Alla cerimonia di inaugurazione erano presenti, in rappresentanza del Comune di Rovigo, l’assessore ai Gemellaggi Michele Aretusini e il consigliere comunale Paolo Avezzù. Nel corso del periodo di apertura della mostra non sono inoltre mancate le visite di rappresentanti delle istituzioni e delle comunità religiose cittadine.

Tra i visitatori anche il presidente del Consiglio comunale Mattia Moretto, il parroco di San Bortolo don Andrea Varliero e il parroco della Parrocchia Ortodossa Rumena di Rovigo, padre Nicolae Budui. Quest’ultimo ha partecipato anche alla premiazione dei ragazzi delle scuole che hanno preso parte al concorso di disegni collegato alla mostra dedicata a Brancusi, contribuendo a coinvolgere le giovani generazioni nella conoscenza della figura e dell’opera del grande artista rumeno.

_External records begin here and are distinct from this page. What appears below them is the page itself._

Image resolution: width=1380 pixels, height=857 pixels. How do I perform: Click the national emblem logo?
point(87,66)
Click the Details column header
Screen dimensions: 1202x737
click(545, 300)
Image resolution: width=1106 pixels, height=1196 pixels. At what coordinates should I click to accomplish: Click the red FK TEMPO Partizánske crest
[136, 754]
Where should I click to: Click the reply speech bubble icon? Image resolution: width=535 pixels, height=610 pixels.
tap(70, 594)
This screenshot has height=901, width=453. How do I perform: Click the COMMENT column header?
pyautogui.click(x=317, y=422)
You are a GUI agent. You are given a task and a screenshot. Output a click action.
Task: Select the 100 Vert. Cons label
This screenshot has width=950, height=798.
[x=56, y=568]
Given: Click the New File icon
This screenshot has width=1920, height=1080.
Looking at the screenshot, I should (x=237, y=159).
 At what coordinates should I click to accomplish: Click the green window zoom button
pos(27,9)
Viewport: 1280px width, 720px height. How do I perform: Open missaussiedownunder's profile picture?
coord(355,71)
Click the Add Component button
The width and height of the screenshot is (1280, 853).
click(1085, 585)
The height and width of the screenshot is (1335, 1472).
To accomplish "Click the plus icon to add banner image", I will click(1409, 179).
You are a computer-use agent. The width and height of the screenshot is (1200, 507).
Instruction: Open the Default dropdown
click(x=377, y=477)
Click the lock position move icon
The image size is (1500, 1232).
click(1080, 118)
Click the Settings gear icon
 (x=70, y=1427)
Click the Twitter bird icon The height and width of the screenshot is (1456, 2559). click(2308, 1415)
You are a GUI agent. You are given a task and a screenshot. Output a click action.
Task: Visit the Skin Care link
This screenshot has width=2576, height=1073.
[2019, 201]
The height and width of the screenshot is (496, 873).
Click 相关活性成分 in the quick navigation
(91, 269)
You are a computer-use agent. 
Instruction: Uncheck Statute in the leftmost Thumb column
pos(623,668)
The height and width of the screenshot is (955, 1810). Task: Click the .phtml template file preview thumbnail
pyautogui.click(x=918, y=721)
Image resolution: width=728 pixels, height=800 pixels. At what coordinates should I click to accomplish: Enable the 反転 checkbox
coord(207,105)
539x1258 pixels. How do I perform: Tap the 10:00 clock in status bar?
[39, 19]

L’iniziativa ha dunque unito arte, cultura, memoria e valorizzazione dei rapporti tra Italia e Romania, proponendo al pubblico un approfondimento sulla vita e sulla produzione di Constantin Brancusi, artista considerato tra i protagonisti assoluti del rinnovamento della scultura del Novecento.

Al termine della manifestazione, l’associazione “Folkloriamo Romania Italia Europa” ha voluto ringraziare tutti coloro che hanno contribuito alla realizzazione e al successo dell’iniziativa. Un ringraziamento particolare è stato rivolto al Comune di Targu Jiu, città natale di Brancusi, e all’Università degli Studi di Padova.

La mostra fotografica, infatti, costituisce parte integrante della tesi di ricerca della curatrice Nicoleta Tacu, confermando anche il valore scientifico e culturale del progetto, oltre alla sua dimensione divulgativa.

La conclusione dell’esposizione con quasi 500 presenze rappresenta così un risultato significativo per l’associazione organizzatrice e per il Museo dei Grandi Fiumi di Rovigo, che ha ospitato un percorso dedicato a una delle figure più importanti della storia dell’arte rumena e internazionale.